> Work instructions
Only a slice of the listing below is wanted. Retype the lines from the one containing "800x450 pixels." through the one containing "You are a computer-use agent. Screen", exactly, both ends included.
** Opening Data provided block **
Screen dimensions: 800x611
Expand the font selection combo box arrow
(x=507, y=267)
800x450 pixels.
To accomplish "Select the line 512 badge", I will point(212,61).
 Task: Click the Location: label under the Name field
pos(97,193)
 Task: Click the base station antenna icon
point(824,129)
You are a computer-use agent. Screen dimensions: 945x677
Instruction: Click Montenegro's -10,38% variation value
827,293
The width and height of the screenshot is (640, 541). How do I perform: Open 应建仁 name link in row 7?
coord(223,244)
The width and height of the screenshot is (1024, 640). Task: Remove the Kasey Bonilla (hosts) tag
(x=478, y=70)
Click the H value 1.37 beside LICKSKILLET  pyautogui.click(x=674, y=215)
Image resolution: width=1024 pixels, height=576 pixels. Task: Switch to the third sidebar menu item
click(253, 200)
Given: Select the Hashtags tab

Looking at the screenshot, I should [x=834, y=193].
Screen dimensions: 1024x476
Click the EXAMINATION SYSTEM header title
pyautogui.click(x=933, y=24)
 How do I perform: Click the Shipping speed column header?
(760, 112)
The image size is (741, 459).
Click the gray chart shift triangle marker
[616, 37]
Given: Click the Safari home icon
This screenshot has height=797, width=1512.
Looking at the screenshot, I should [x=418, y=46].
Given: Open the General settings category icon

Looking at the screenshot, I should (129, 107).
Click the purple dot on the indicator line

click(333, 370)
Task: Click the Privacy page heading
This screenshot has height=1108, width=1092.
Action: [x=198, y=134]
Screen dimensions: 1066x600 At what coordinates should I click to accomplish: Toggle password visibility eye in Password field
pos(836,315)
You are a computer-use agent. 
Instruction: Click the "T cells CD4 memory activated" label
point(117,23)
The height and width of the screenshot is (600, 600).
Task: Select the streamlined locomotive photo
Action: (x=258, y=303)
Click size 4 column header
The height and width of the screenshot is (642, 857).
** Closing Data provided block **
> Solved exercise
800x450 pixels.
To accomplish "Select the line 512 badge", I will point(212,61).
 Task: Click the Location: label under the Name field
pos(97,193)
 Task: Click the base station antenna icon
point(824,129)
You are a computer-use agent. Screen dimensions: 945x677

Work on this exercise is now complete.